Tuesday’s consent judgment echoes Scarsi’s order last year in stating: “For purposes of this order, all references to the exclusion of Jewish students, faculty, and/or staff shall include exclusion of Jewish students, faculty, and/or staff based on religious beliefs concerning the Jewish state of Israel.”
President Trump’s Department of Justice issued a statement of interest in the case this past March after UCLA moved to dismiss the complaint.
The US Department of Education’s Office of Civil Rights also investigated discrimination complaints against UCLA last year, while the Anti-Defamation League gave the school a “D” letter grade for its handling of antisemitism on campus.
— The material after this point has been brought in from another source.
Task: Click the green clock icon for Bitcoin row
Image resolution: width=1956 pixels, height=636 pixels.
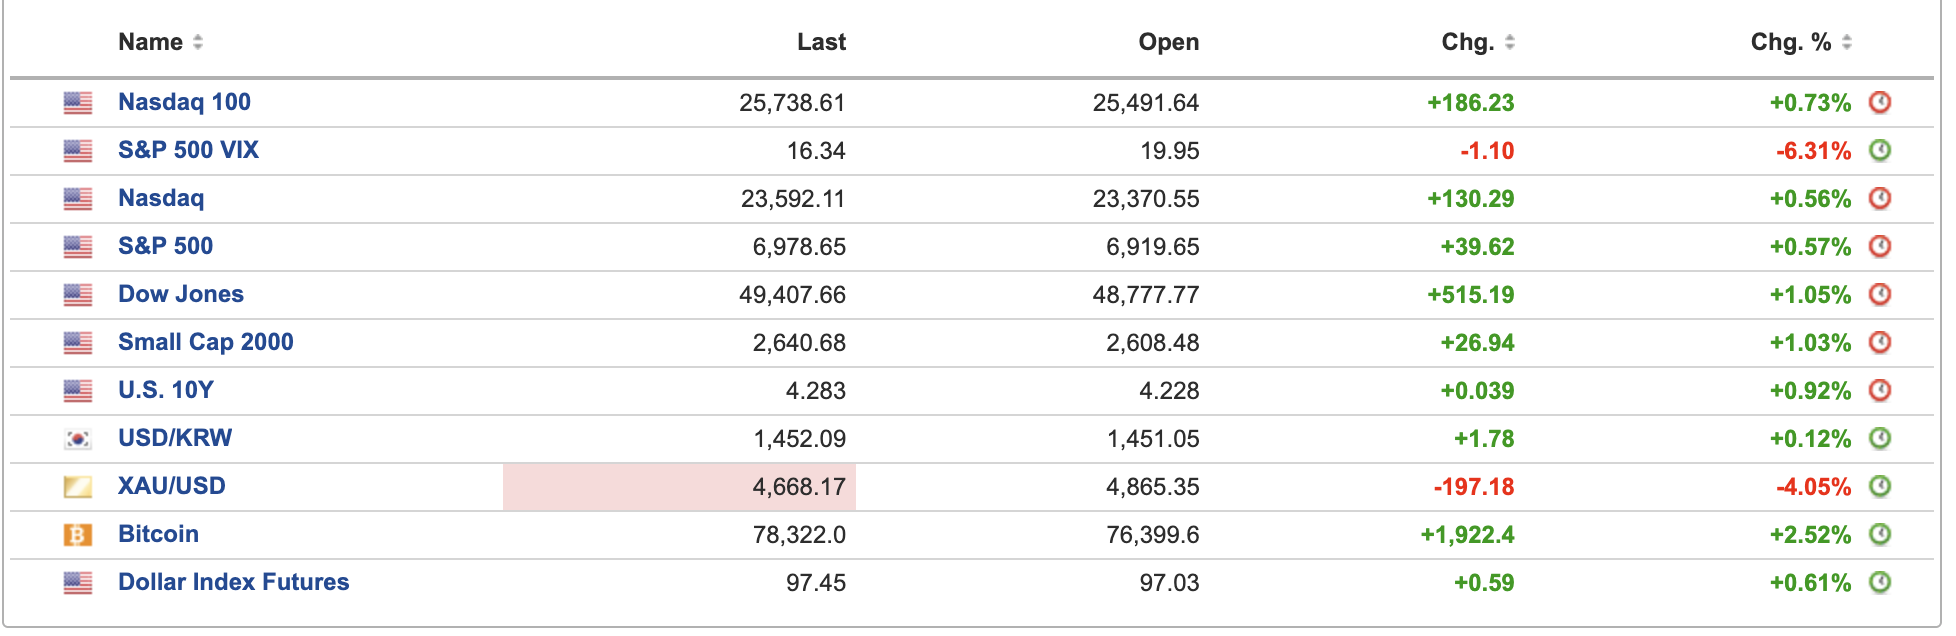Action: pyautogui.click(x=1880, y=534)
“Antisemitism has no place at UCLA and we remain steadfast in our commitment to eradicating it from our community,” said Mary Osako, UCLA Vice Chancellor for Strategic Communications, in a statement.
“We have reflected candidly on our progress and are working to expunge antisemitism from our community in its entirety,” Osako added. “We have taken concrete action to enhance campus safety by creating a new Office of Campus and Community Safety, instituting new policies to manage protests on campus, and taking decisive action for conduct that violates our longstanding policies.
“These efforts have been supplemented by our continuing work to eliminate antisemitism completely and definitively through our Initiative to Combat Antisemitism,” she also said. “This work, and today’s settlement, represent an important next step as we build upon our past efforts and stride toward fulfilling our promise of being an exemplary university.”
Hillel at UCLA Executive Director Daniel Gold called the settlement “an important and meaningful step forward in addressing the very serious challenges that Jewish students have faced at UCLA.”
“There is still much more work left to be done to build a safer, more welcoming, and more supportive campus that is free from antisemitic harassment and intimidation, and we look forward to working closely with the university and the UC system to counter antisemitism and bias at every turn,” Gold said.
“As the central address for Jewish life on campus, Hillel at UCLA works tirelessly every day to nurture our vibrant Jewish community. The settlement’s resources for Hillel and other Jewish organizations will support our efforts to make UCLA a great environment for Jewish Bruins, and all Bruins.”